Ouch. That would seem to sew the whole matter up, wouldn't it? Well, yes, except for the fact that Mills' fuel cells really do seem to be doing something. Enter another respectable scientist and let the plot thicken:
In 2005, leaders at Greenpeace asked Randy Booker, chair of the physics department at the University of North Carolina at Asheville, to fly to New Jersey to investigate BlackLight's claims. Booker says he was skeptical at the outset, but during his visit, "I found that they really were producing a great deal of excess energy with hydrogen," he says. "Some people may disagree with the theory, but the experiments work."
If Booker is right, imagine the world we'll be living in a few years from now in which thousands or possibly millions of people will be powering their homes via a process that virtually any scientist you asked today would tell you is flat-out impossible. Awesome!
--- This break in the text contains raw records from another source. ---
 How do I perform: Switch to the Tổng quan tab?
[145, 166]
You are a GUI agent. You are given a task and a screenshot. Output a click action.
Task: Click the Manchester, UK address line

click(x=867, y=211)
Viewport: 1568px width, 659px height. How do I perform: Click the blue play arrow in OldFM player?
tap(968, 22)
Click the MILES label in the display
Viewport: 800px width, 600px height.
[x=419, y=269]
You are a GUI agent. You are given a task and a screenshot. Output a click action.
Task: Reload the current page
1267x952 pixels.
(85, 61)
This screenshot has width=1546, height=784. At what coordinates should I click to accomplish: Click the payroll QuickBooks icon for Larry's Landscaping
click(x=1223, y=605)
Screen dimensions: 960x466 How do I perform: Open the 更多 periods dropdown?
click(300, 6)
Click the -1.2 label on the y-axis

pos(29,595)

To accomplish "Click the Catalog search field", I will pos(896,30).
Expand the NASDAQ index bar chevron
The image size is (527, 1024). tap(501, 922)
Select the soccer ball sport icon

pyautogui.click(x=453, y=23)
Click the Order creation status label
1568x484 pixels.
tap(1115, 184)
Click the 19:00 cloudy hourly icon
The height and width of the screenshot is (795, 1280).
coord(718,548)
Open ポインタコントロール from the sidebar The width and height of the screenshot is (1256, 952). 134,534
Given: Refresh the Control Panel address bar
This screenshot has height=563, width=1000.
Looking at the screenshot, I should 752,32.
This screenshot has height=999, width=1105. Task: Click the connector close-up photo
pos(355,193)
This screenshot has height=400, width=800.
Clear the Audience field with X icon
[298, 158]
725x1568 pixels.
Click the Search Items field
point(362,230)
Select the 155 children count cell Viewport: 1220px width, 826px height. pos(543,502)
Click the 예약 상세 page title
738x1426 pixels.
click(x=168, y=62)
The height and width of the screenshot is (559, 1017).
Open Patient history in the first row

Should that come to pass, we will see one or both of the following:
Scientists will acknowledge that Mills is correct and will concede that we didn't understand quantum physics as well as we thought we did.
Scientists will continue to refute Mills' quantum claims, offering alternative explanations as to how his fuel cells produce power, and explaining that we need to better understand how they operate.
So, yes, we will have identified a major gap in our understanding. But I bet nobody tries to make the case that either quantum physics or what Mill is doing should be classified as "something we'll never understand."
* Or possibly it doesn't. Brian Wang, who has been tracking this story pretty closely, says that there might not be a problem here.
Comments
Physicists like that drive me nuts. Astrophysics and quantum physics are so theoretical, and yet, they treat these theories like fact. Like world-is-flat fact.
But it really is theory, in fact it's theory built on theory built on theory built on theory. They start treating all these theories as fact to create new layers of theories. I hope Mills knocks down their house of cards.
Posted by: The Chad | July 29, 2008 06:59 PM
It's possible that Randall Mills is onto something but that he's completely wrong about why it works.
It wouldn't be the first time we exploited something we didn't understand. We used aspirin for many years before it was understood.
Glass has been used for 5,000 years and its still not really understood.
But we never give up trying to understand. "Something we may never understand" is a stupid philosophy - particularly for a science teacher. It was just lazy storytelling on Shyamalan's part.
Oh, and its also quite possible that this BlackLight thing is just a big fat hoax. But I hope not.
Posted by: Stephen Gordon | July 29, 2008 08:24 PM
Scientists will continue to refute Mills' quantum claims, offering alternative explanations as to how his fuel cells produce power, and explaining that we need to better understand how they operate better.